Defendant offered witnesses to prove that the house was “unhealthful, unsanitary and untenantable; that the condition of the house and the plumbing therein caused the ill health of himself, his wife, his child and others, living in the house; that the sewer gas escaped from the pipes in the house; that it was plainly noticeable to them that natural gas would escape from the *5gaspipes; that the premises were abandoned by him on account of these conditions;” that the plumbing inspector of the city examined the plumbing and found it unsanitary and that the lodger left because he was made ill by the unhealthful condition of the house. Plaintiffs objected to these offers, the objections were sustained and the record shows no exceptions to the rulings were preserved. One of the complaints in the motion for a new trial is that the court erred in excluding legal, competent and relevant testimony offered by defendant, but the rule is well settled that rulings of the trial court on the admission or rejection of evidence are matters of exception and when no exceptions are saved, the rulings cannot be reviewed on appeal [State v. Scullin, 185 Mo. 709; Holladay-Klotz Lumber Co. v. Moss Tie Co., 96 Mo. App. 57; Mitchell v. Robertson, 117 Mo. App. 348.] The offers, therefore, must be treated as though they were not in the record, and with them out of the case, we find no evidence in the record to support the defense of a constructive eviction of defendant.
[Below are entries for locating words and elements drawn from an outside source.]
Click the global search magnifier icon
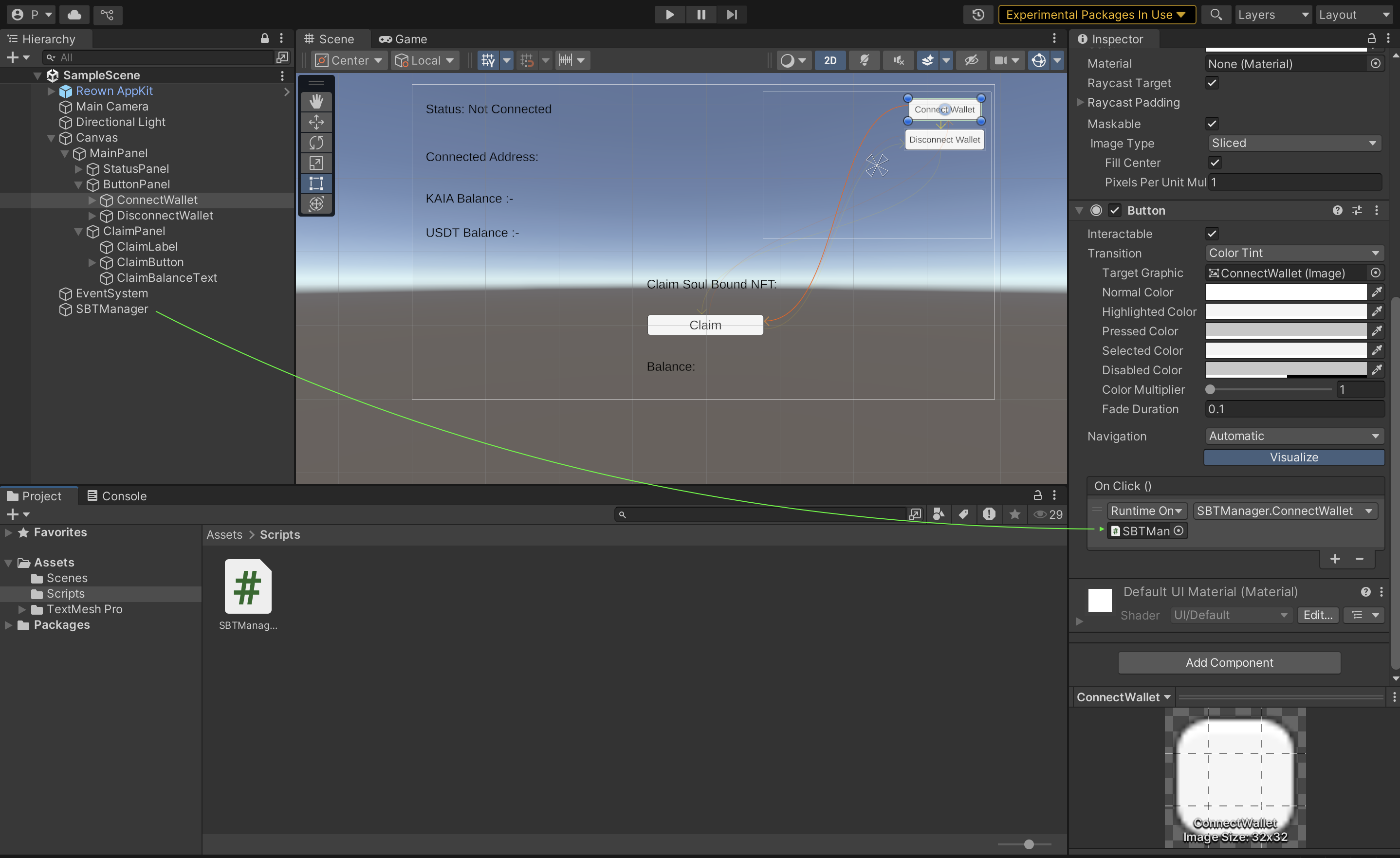This screenshot has height=858, width=1400. click(x=1216, y=15)
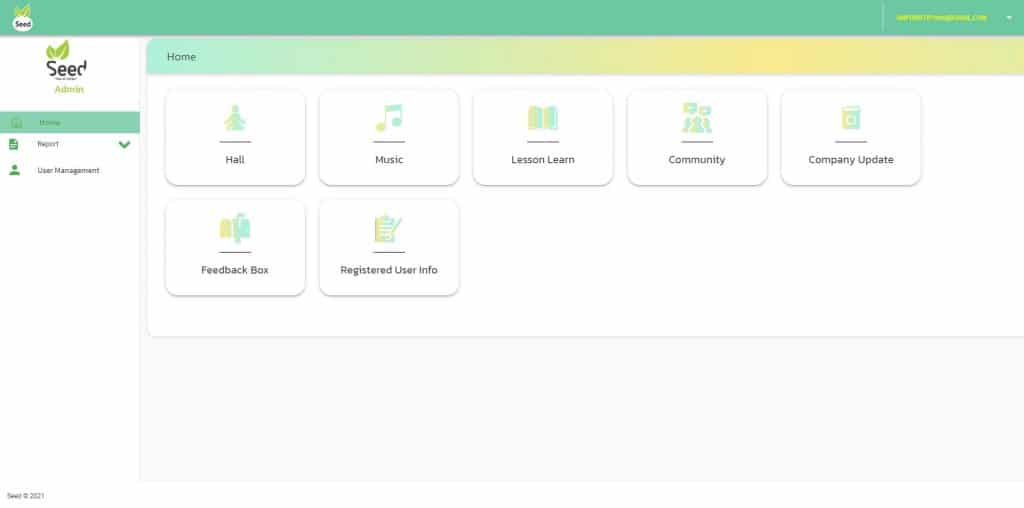Click the Company Update card title
Viewport: 1024px width, 508px height.
point(851,160)
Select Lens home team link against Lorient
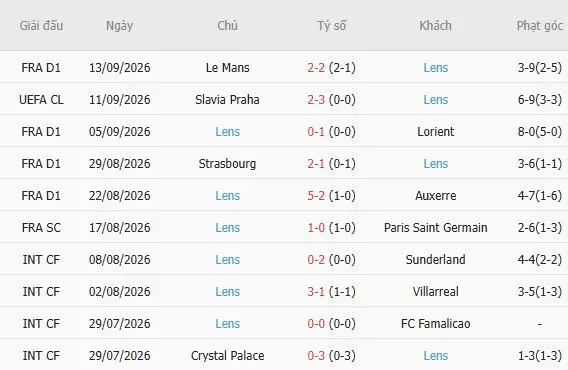The image size is (568, 370). coord(227,132)
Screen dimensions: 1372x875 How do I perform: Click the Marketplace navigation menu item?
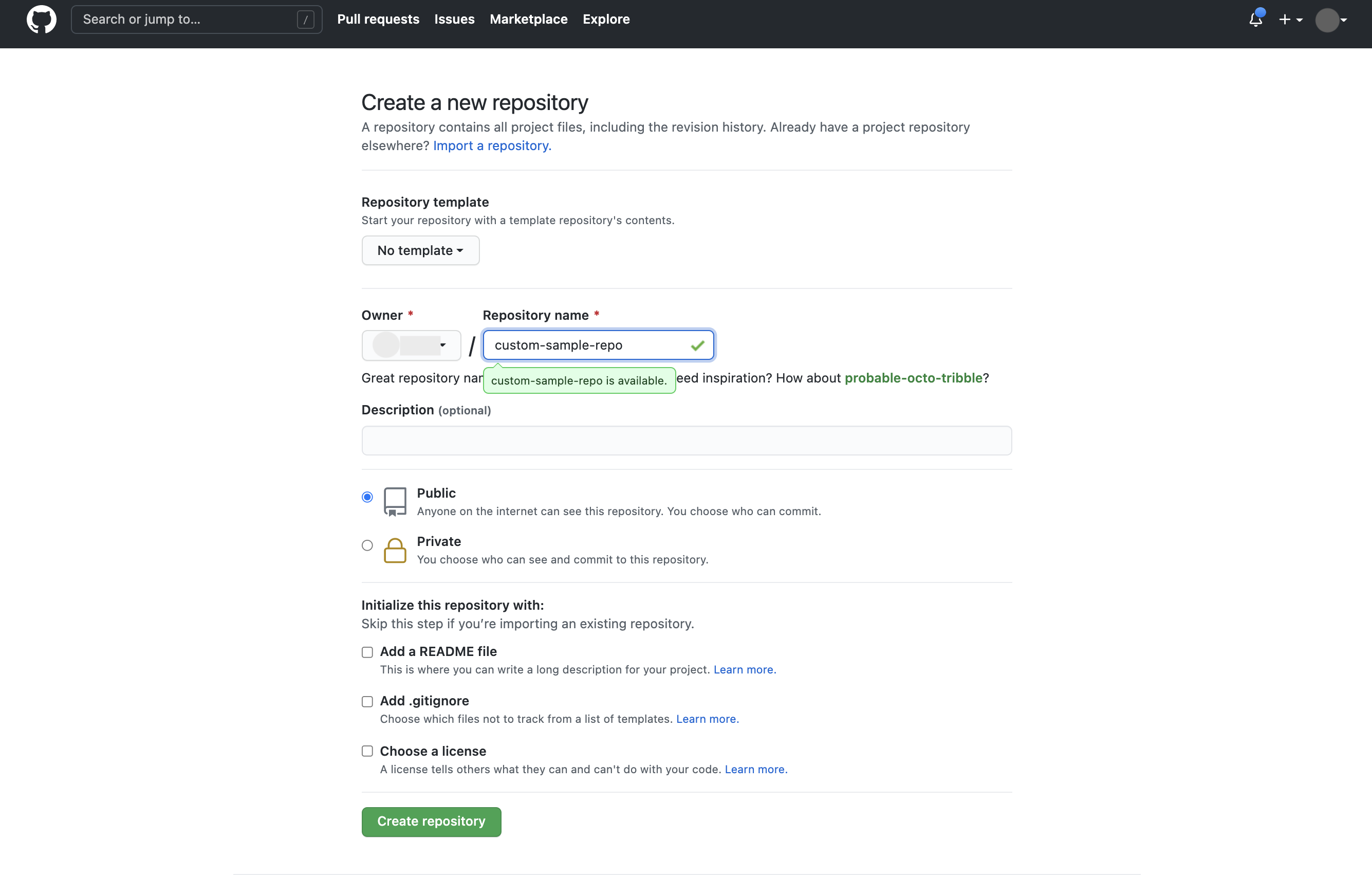coord(528,19)
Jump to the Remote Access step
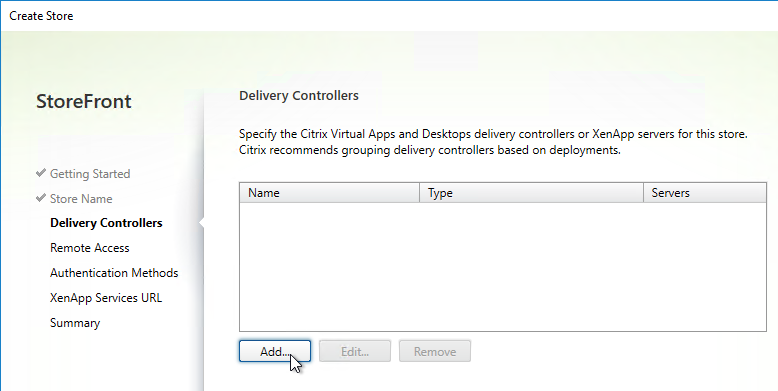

It devolved on defendant to prove, not only that the plumbing was defective, but that its condition rendered the premises untenantable and. that the landlords, with knowledge of these facts, violated an agreement to keep the premises in repair. [Delmar Investment Co. v. Blumenfield, 118 Mo. App. 308; Roberts v. Cottey, 100 Mo. App. 500; Graff v. Brewing Co., 130 Mo. App. 618.] The most that may be said of the evidence of defendant is that it shows the plumbing became defective during the course of the tenancy and that plaintiffs were informed of the existence of the defect. It does not appear that the premises were untenantable, or that plaintiffs were under any duty to keep them in repair. In the case presented in the record, it is clear that plaintiffs are entitled to recover rents for the months of May and June, and that the court did not *6err in peremptorily instructing the jury to retnrn a verdict in their favor. [Corby v. Book & Stationery Co., 76 Mo. App. 506; R. S. 1899, sec. 4110.]
The judgment is affirmed.
All concur.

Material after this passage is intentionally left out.